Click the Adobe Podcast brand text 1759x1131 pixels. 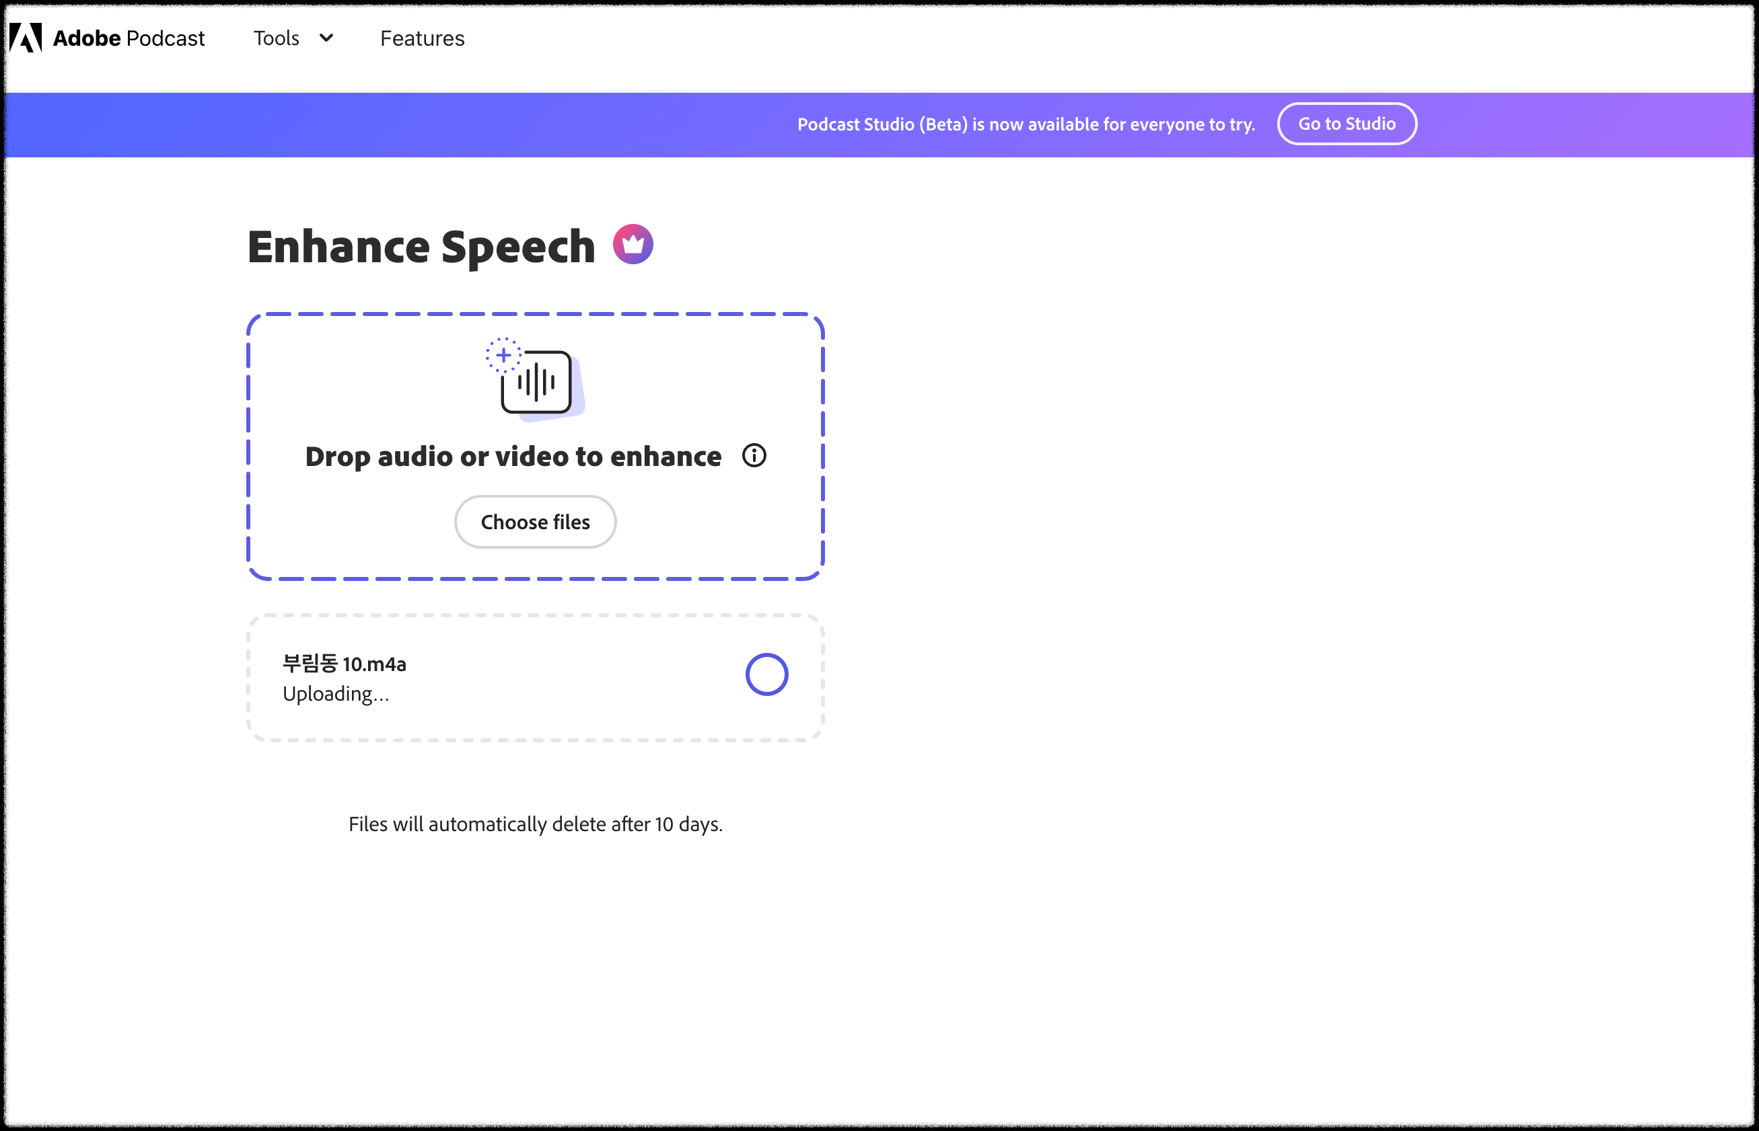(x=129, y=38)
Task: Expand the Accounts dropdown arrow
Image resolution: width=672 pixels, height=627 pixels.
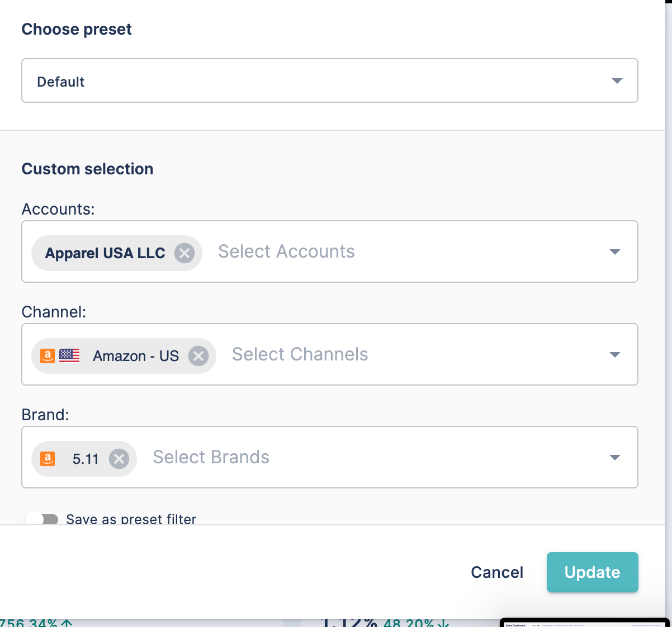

▬▬▬

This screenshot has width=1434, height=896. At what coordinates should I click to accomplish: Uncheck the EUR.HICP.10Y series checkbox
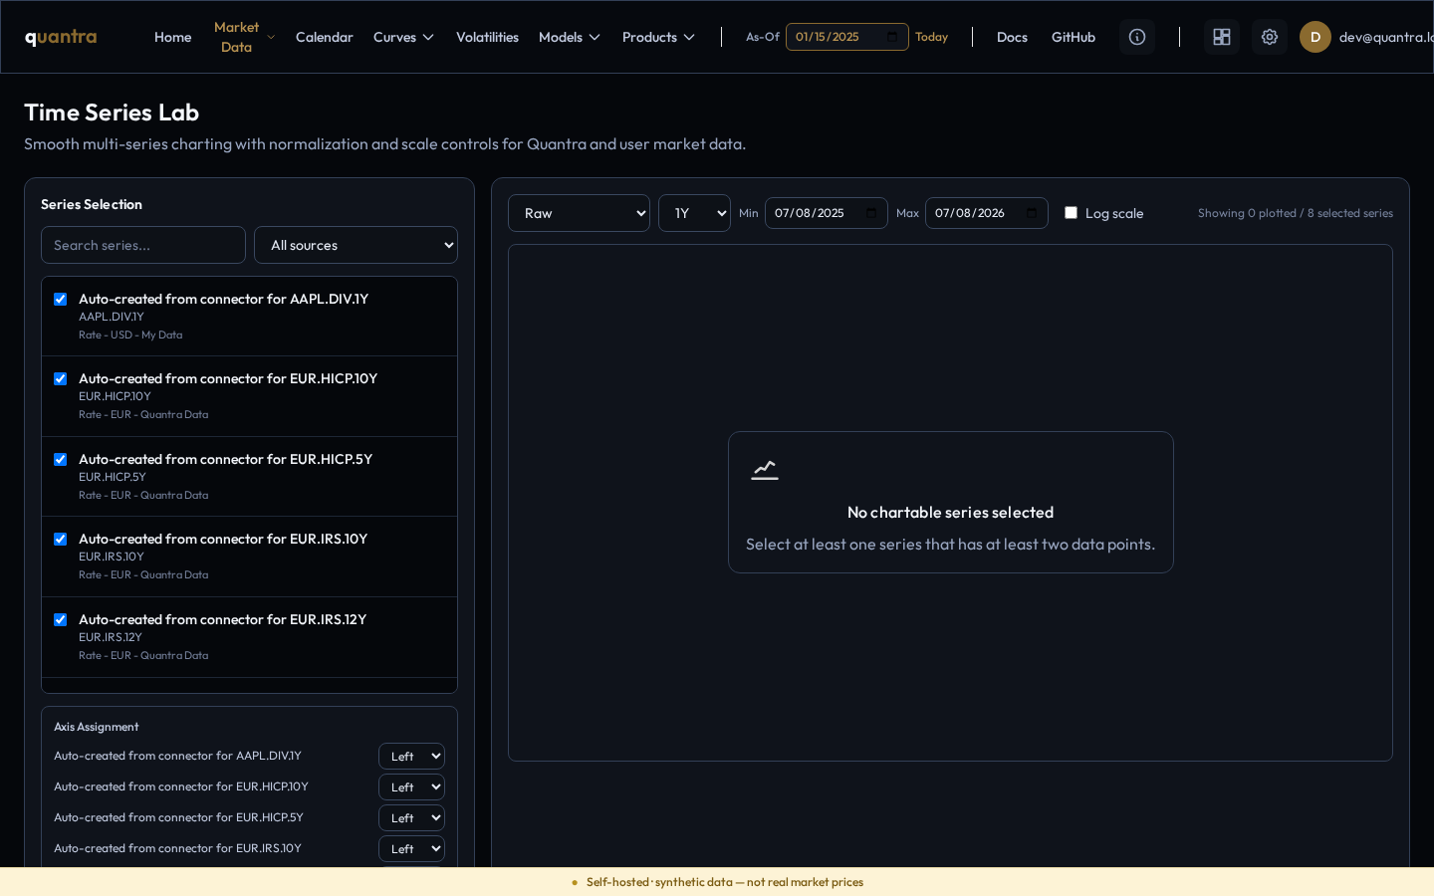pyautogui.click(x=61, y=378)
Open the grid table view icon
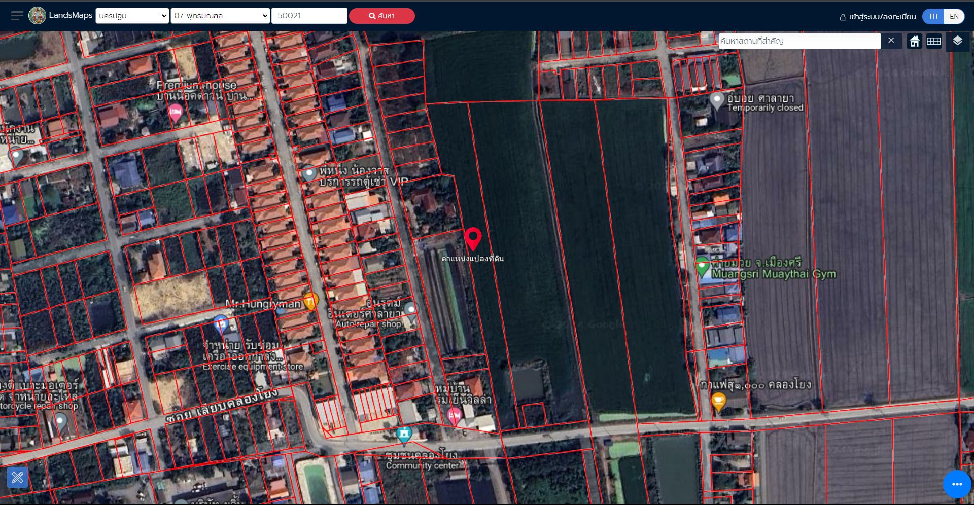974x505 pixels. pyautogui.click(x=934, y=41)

▬▬▬

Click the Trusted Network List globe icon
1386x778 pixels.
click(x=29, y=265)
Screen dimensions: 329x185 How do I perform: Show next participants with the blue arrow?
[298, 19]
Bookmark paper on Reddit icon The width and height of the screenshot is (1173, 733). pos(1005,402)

▬▬▬

Please report each line of the entries above that contains the word "icon", copying every such line in full. Case counts.

Open the grid table view icon
Click the Trusted Network List globe icon
Bookmark paper on Reddit icon The width and height of the screenshot is (1173, 733). pos(1005,402)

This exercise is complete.